Fünf Frauen sind fünf unterschiedliche Routen in Basel-Stadt abgelaufen und haben ihre Eindrücke geteilt. Das multimediale Endprodukt lässt sich über unsere Website abspielen oder durch das Scannen von QR Codes auf Postern, die wir auf den Routen während einer Woche im Juli angebracht hatten. Damit konnte das Erlebnis auch in Echtzeit abgelaufen und nachgefühlt werden.

 

Gemeinsam Präventionsarbeit leisten

Durch die Plakataktion wurde schnell klar: Das Thema ist aktuell. Betroffene haben sich bei uns gemeldet, und uns von ihren Erlebnissen und Ängsten erzählt. Wir wussten: Jetzt haben wir uns ein Gehör verschafft, jetzt müssen wir weiter machen. Mit einem Stand am Tension Festival in Basel konnten wir vor Ort Präventionsarbeit leisten. Durch Gespräche mit Teilnehmenden wurde erneut ersichtlich: Es gibt einen bedeutenden Unterschied bei den Ängsten von Frauen und Männern.
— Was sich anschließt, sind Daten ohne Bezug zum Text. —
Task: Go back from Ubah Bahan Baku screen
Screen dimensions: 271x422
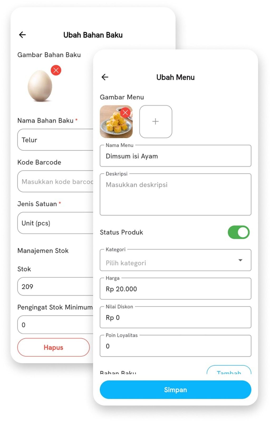Action: tap(22, 35)
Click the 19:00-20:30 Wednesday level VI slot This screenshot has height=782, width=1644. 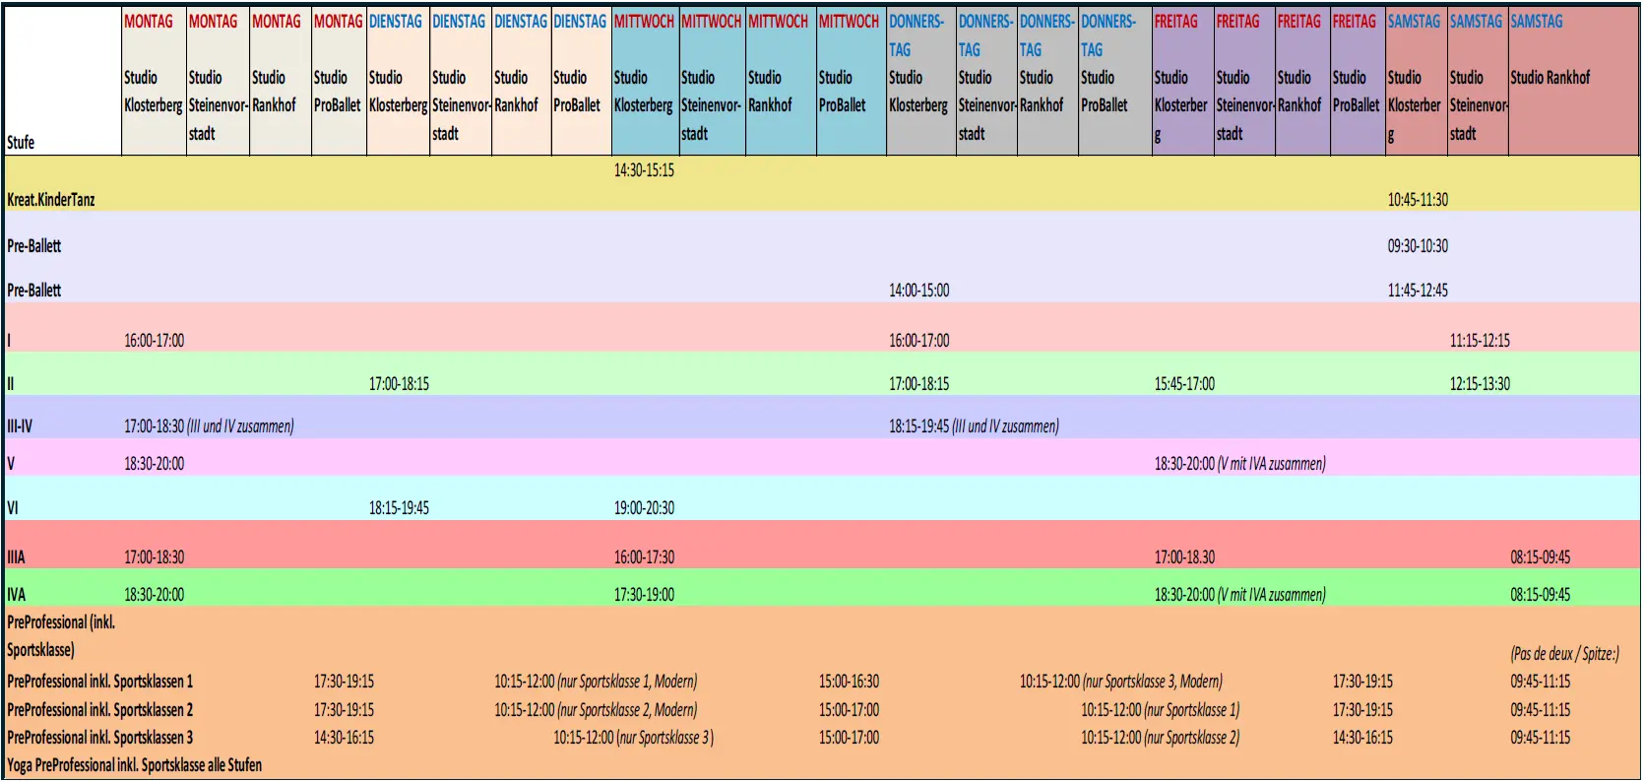[644, 508]
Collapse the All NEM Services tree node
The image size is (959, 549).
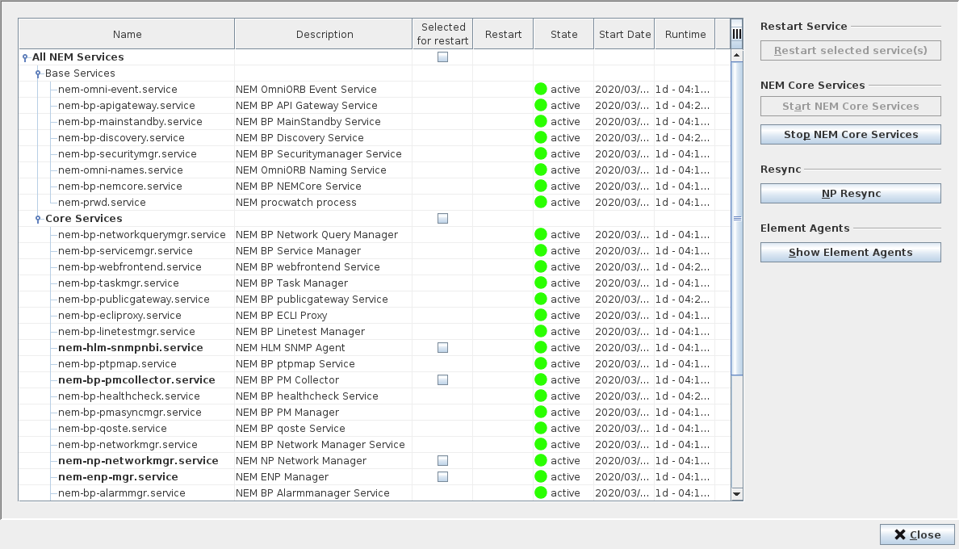click(x=25, y=58)
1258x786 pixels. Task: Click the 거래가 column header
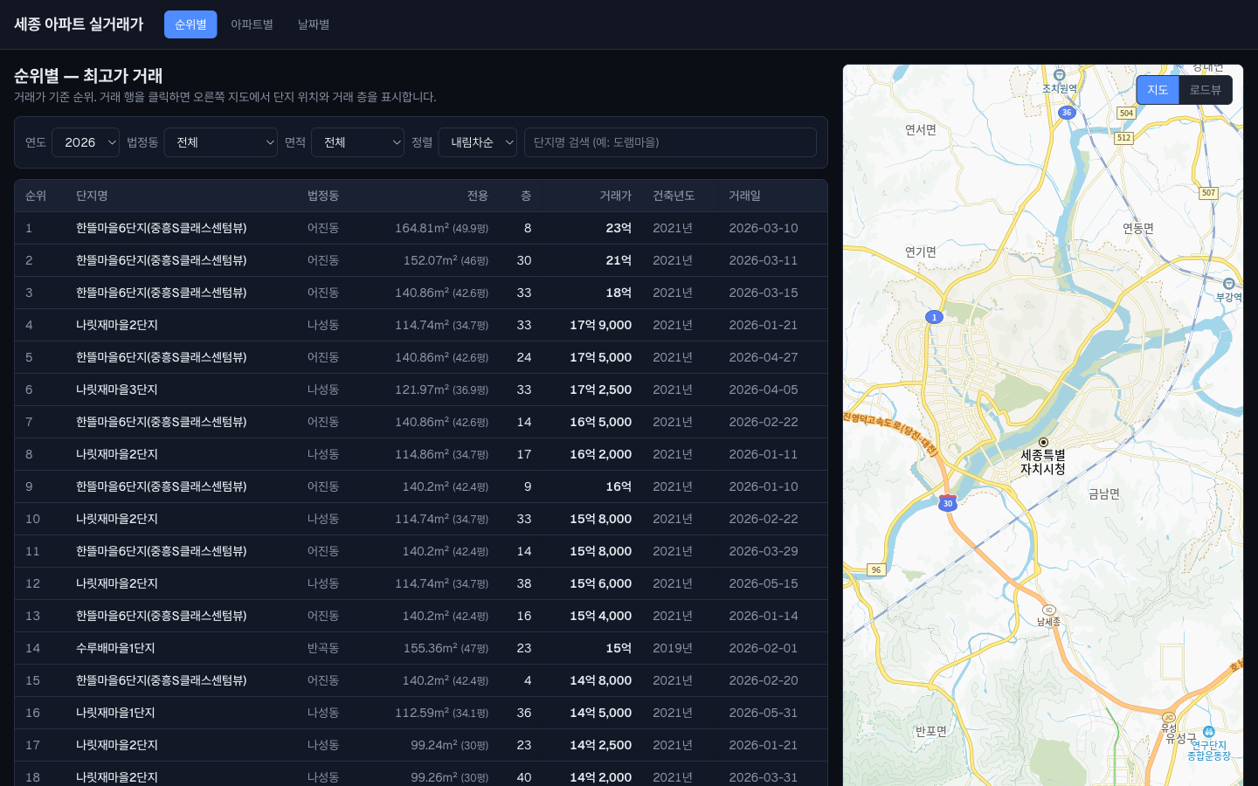(615, 196)
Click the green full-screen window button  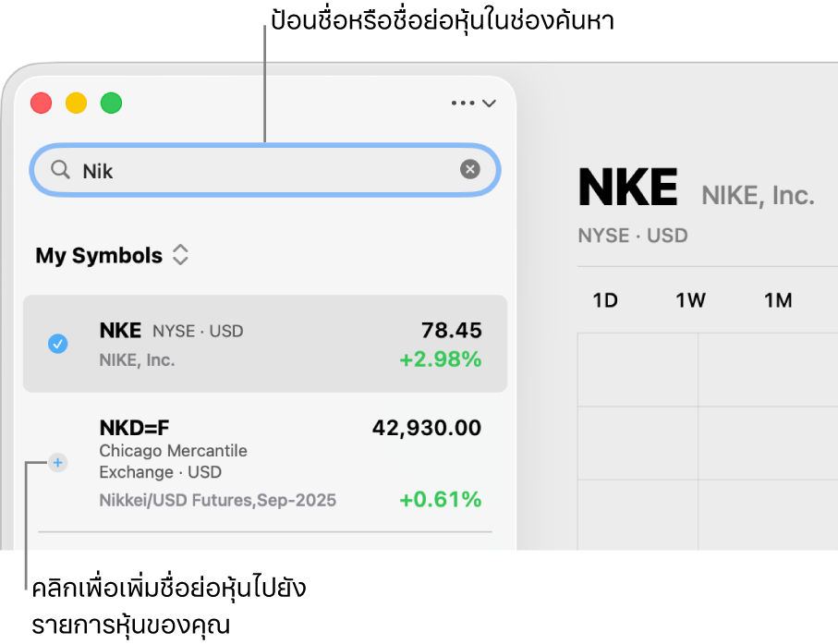pos(112,103)
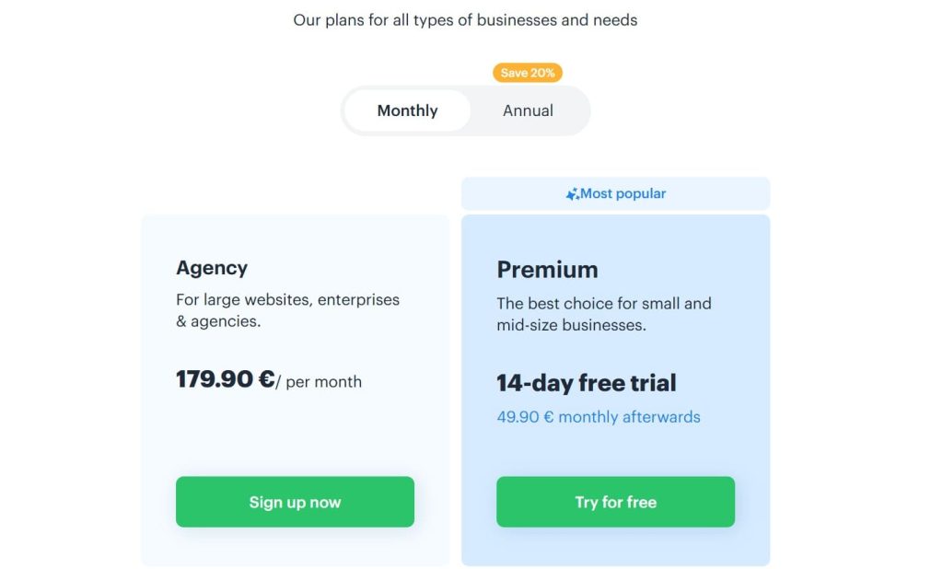Switch billing to Monthly
This screenshot has width=943, height=569.
pyautogui.click(x=407, y=110)
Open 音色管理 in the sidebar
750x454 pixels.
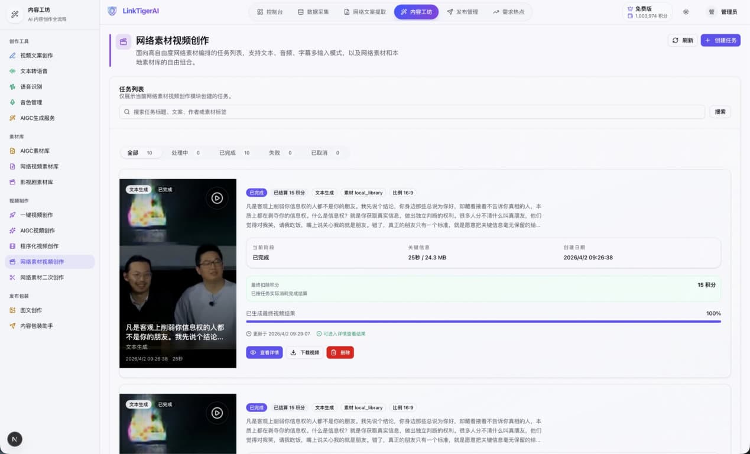click(31, 102)
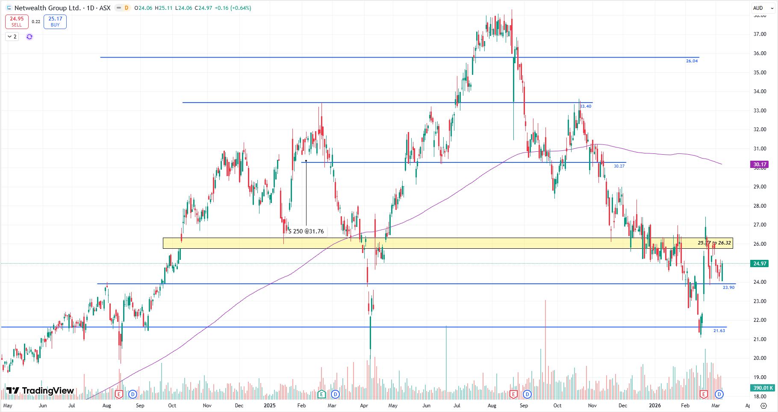Click the TradingView logo
The height and width of the screenshot is (412, 778).
click(40, 391)
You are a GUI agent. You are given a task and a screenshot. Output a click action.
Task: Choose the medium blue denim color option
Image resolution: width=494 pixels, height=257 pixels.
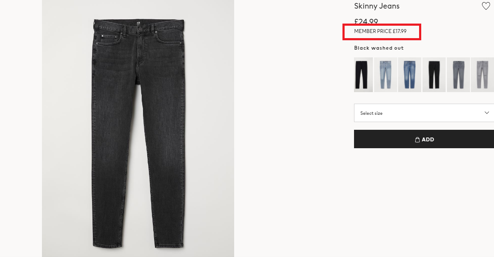(x=410, y=75)
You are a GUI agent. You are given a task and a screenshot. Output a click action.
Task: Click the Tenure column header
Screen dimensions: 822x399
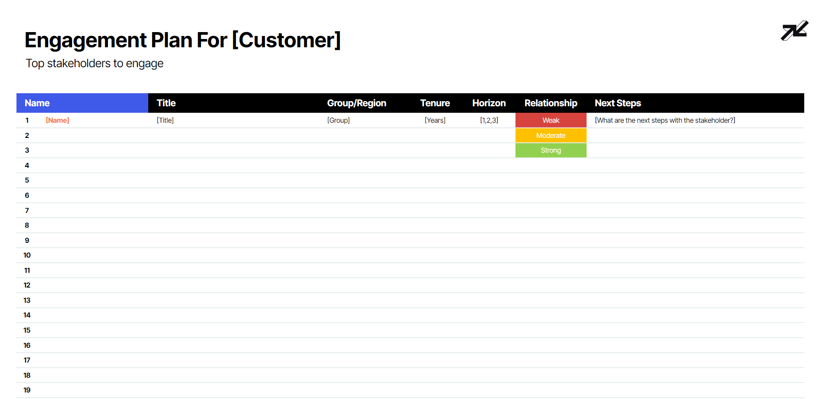click(x=435, y=103)
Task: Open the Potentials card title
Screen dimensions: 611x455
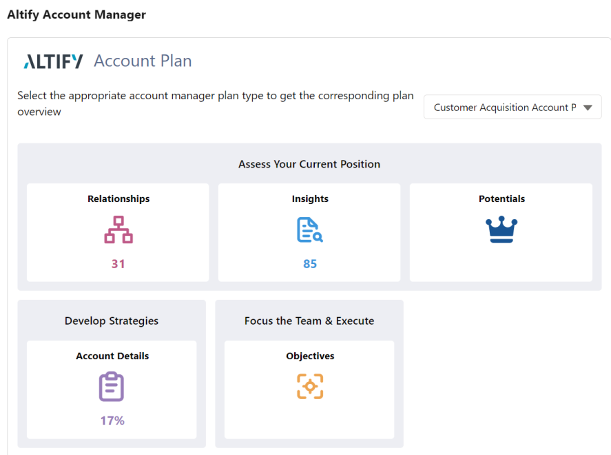Action: pos(501,199)
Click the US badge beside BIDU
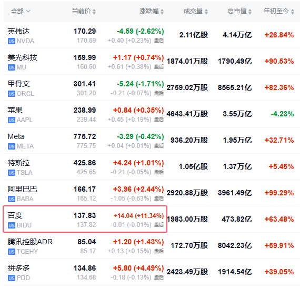This screenshot has width=300, height=288. click(12, 225)
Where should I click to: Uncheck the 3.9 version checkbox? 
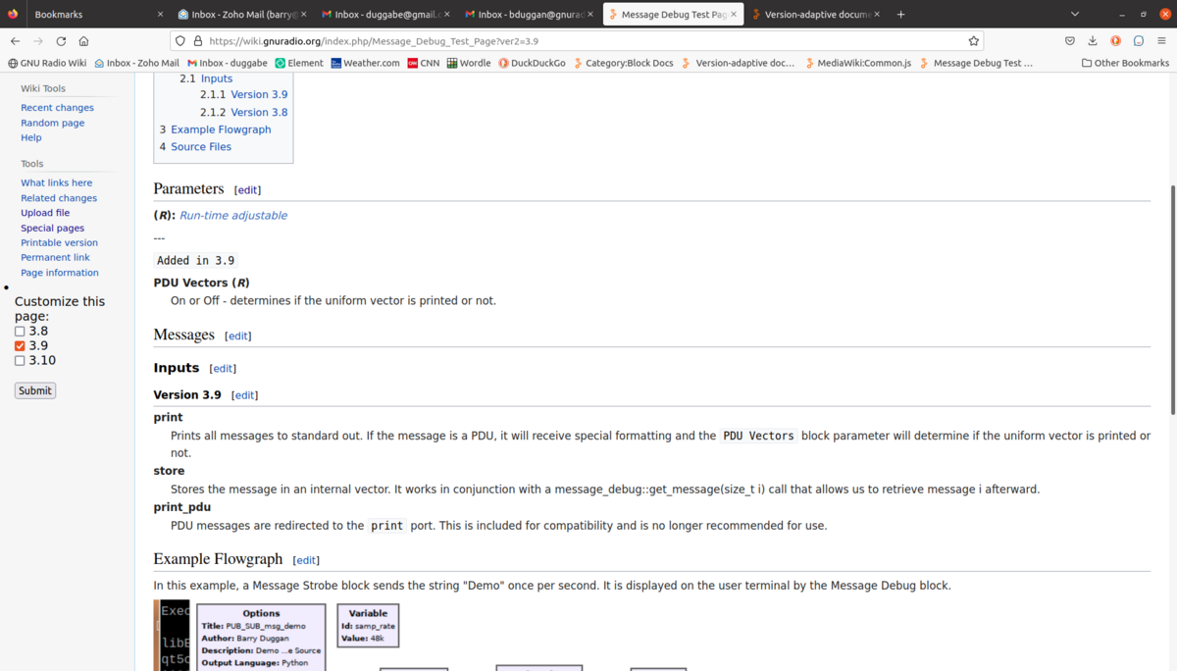(20, 345)
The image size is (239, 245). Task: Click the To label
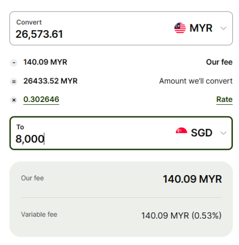click(x=20, y=127)
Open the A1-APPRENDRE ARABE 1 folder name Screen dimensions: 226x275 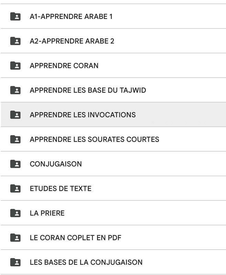click(71, 17)
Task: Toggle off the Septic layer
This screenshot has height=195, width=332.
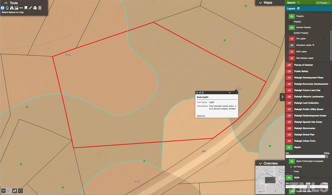Action: [x=289, y=147]
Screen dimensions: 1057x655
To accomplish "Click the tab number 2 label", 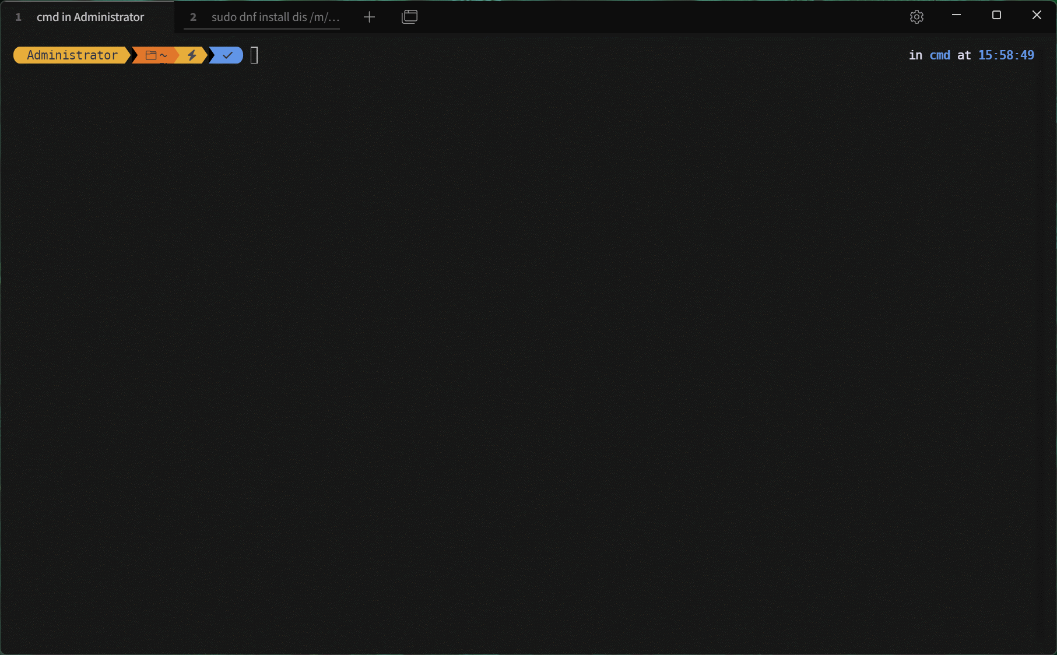I will (193, 17).
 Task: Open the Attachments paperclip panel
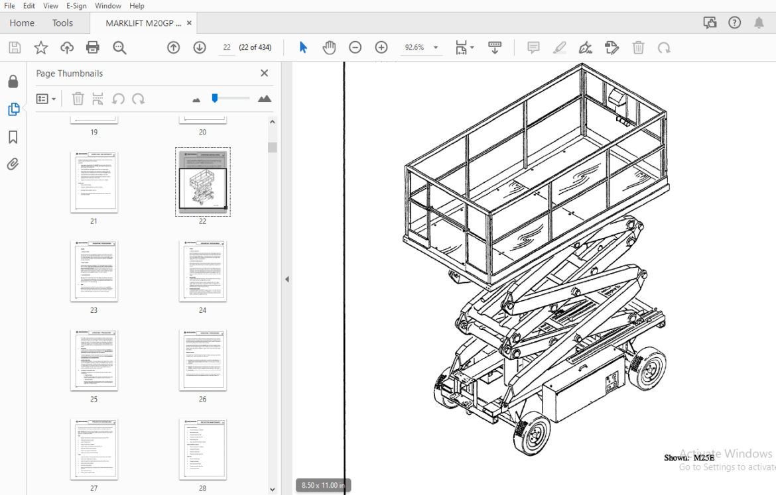click(x=13, y=164)
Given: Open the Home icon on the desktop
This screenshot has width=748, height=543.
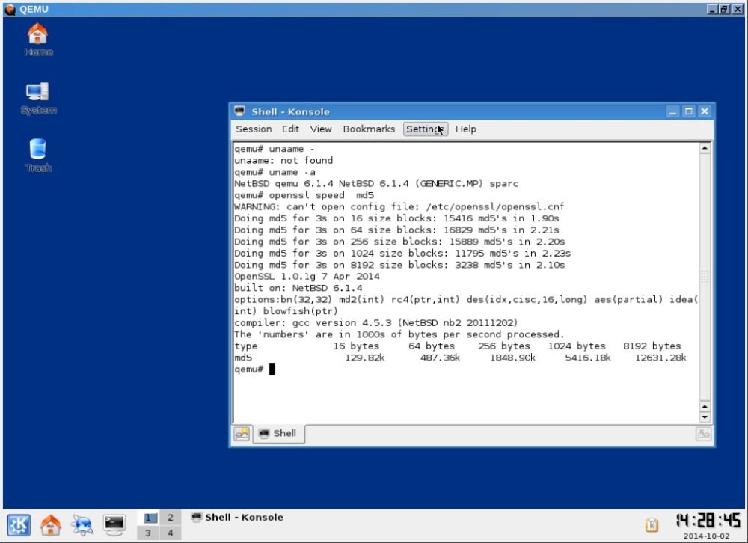Looking at the screenshot, I should (37, 36).
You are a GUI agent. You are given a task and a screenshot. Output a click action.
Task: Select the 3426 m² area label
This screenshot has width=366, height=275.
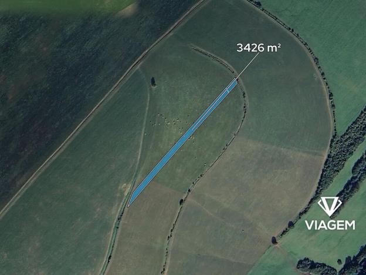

Bei kurz gefilmten Interviewfragen, baten wir Besucher:innen des Festivals in Stichworten Fragen zu beantworten und sie auf einem Blatt aufzuschreiben, welches sie dann kommentarlos in die Kamera halten sollten. 100% der befragten Frauen gaben an, nach dem Event nicht alleine nach Hause zu gehen. Bei den Männern waren es lediglich 12%. Erschreckend war auch die Tatsache, dass 100% der befragten Teilnehmer:innen angegeben haben, jemanden zu kennen, der schon einmal sexuell Belästigt wurde. Das sind 100% zu viel.

 

Persönlicher Raum als Territorium

Verschiedene Studien im westeuropäischen Raum verweisen immer wieder auf die Problematik von sexueller Belästigung im öffentlichen Raum. Ein territoriales Verständnis geht unserer Meinung nach über eine geographische Ebene hinaus: Auch der persönliche Raum kann als Territorium verstanden werden. In der Regel halten Gesprächspartner:innen einen Abstand von einer Armlänge (Bundesministerium für Familie, Senioren, Frauen und Jugend (Hg) / Wippermann, Carsten: Sexismus im Alltag. Wahrnehmungen und Haltungen der deutschen Bevölkerung. Pilotstudie. Berlin, Oktober 2019) und das Eindringen in diesen Raum wird als unangenehm empfunden (Familienmitglieder und nahe Bekannte bilden hier die Ausnahme). Im öffentlichen Raum sind diese Abstandsregeln notgedrungen oft nicht einzuhalten: Das durchdrängeln zur Bar, der volle Bus oder der Fahrstuhl werden zu herausfordernden Alltagssituationen, die ausgenutzt werden können. Sich einander mehr Raum zu geben, hat also mehr als nur eine Bedeutungsebene und muss unbedingt an die Situation angepasst werden. Hierfür sind auch sogenannte Social Skills von Bedeutung: Wie wirke ich auf mein Gegenüber? Was gibt mir mein Gegenüber für Signale? Und im Zweifel nachfragen!

 

Die Gestaltung öffentlicher Räume unter Sicherheitsaspekten für Frauen ist von großer Bedeutung– was in Debatten bis jetzt zu kurz kam. Deswegen setzen wir uns für eine offene Diskussion und Prävention ein, die dort ansetzt, wo das Problem seinen Ursprung hat: Und das ist nicht bei den Betroffenen!